Periodic Reporting for period 4 - EUROMIX (Regulating mixed intimacies in Europe)
Período documentado: 2022-05-01 hasta 2023-04-30
Through archival research, legal analysis and interviews with modern-day ‘mixed’ couples and families, we aim to understand what lawmakers, judges and bureaucrats believed ‘race’ was, what they believed ‘mixture’ was, how this was translated into legal practices, and how targeted couples responded.

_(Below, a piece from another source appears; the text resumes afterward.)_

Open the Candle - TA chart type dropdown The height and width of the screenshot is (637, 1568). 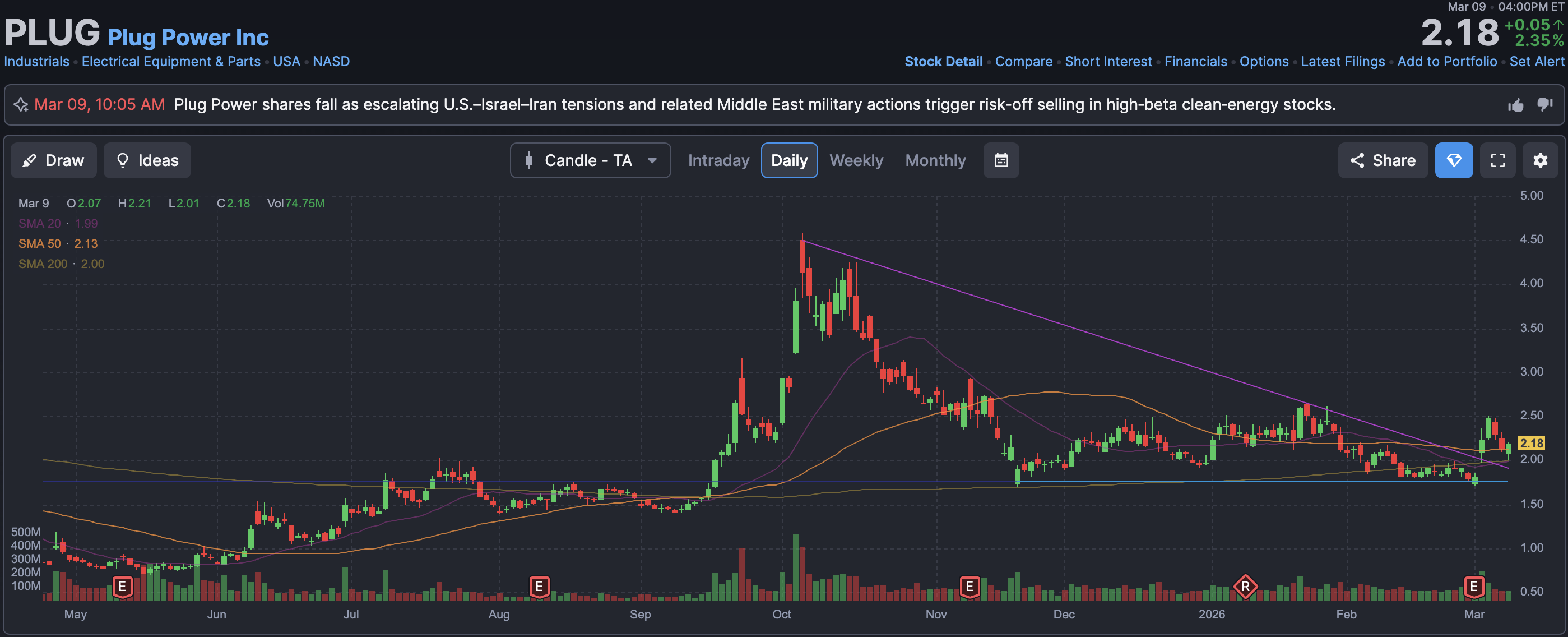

The Euromix project’s contributes to the genealogy of racial thinking in Europe, especially in addressing the understudied role of law and legal scholarship in the social construction of ‘race’ and ‘mixture’ in an increasingly diverse Europe. Herewith, the project adds vital knowledge to contemporary debates about Europe’s past of colonialism and racism. Especially in times of increasing populism, and race-thinking returning to the public and political arena, it is vital that we take a close, and sometimes painful, look at race thinking in our own legal past and how it has influenced the laws, regulations and legal scholarship with which we work today. Especially as law is expected to play a major role in combatting discrimination and racism, it is important to understand what law has done in the past and what it can do in the present. This has profound, real-life, material effects for in the lives of individuals, couples and families affected by these laws, and for society as a whole.

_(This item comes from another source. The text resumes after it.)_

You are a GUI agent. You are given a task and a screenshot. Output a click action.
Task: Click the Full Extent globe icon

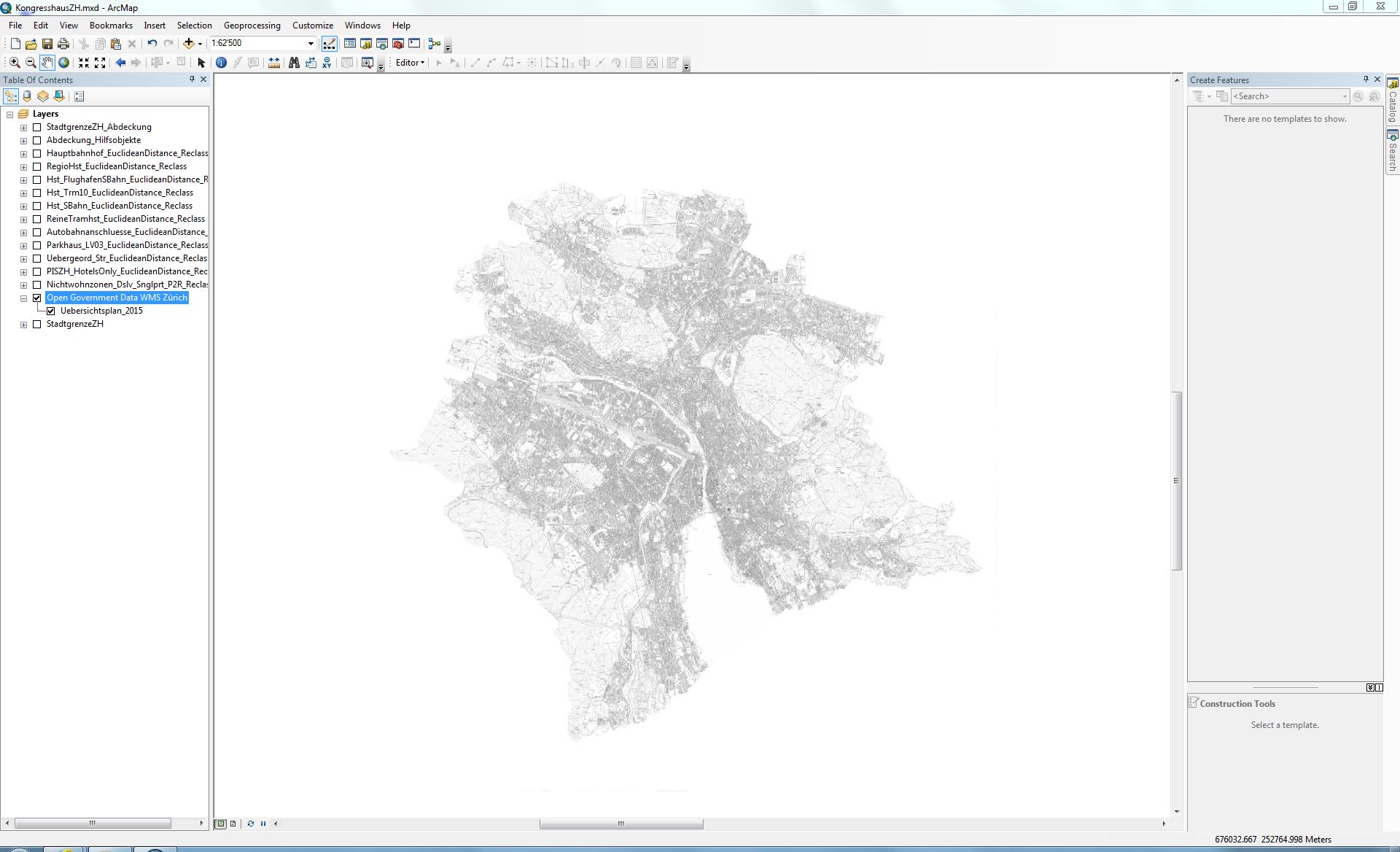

Hence, the regulation of mixture was not alien to the European context, and continues to inform laws and regulations today. It exemplifies that the existence of ‘mixed couples’ should not be understood as a sign of a post-racial or color-blind area, but rather, a sign of the persistence of couples and families in spite of social forces and institutional structures trying to prevent them. The project hopes to have contributed to a change in the thinking of the role of law and legal scholars in race-thinking, both in academia (especially legal scholars) and in larger society.
The contemporary part explored whether and how, in spite of norms of formal equality and colour-blindness, ‘race’ and ‘monoracial family norms’ still play a part in the lived experiences of ‘interracial’ couples with law in their everyday lives. A multi-sited ethnography with interviews with ‘mixed couples’ in the Netherlands, Italy and the UK (Elena Zambelli) explored whether and how being a ‘mixed couple’ mattered in different domains (housing, education, mobility, and safety), and how partners’ differently racialised subjectivities reflect or challenge the enduring legacy of Western colonialism and imperialism. Finally, the project explored the understudied meanings and regulations of mixed intimacies in contemporary Europe and traced their genealogies (Guno Jones). Using colonial constructions and regulations of 'mixed intimacies' as a point of departure, it studied the external boundaries and internal frontiers that are drawn in contemporary European regulations of intimacies, and how these are connected with European citizenship and the construction of European identity.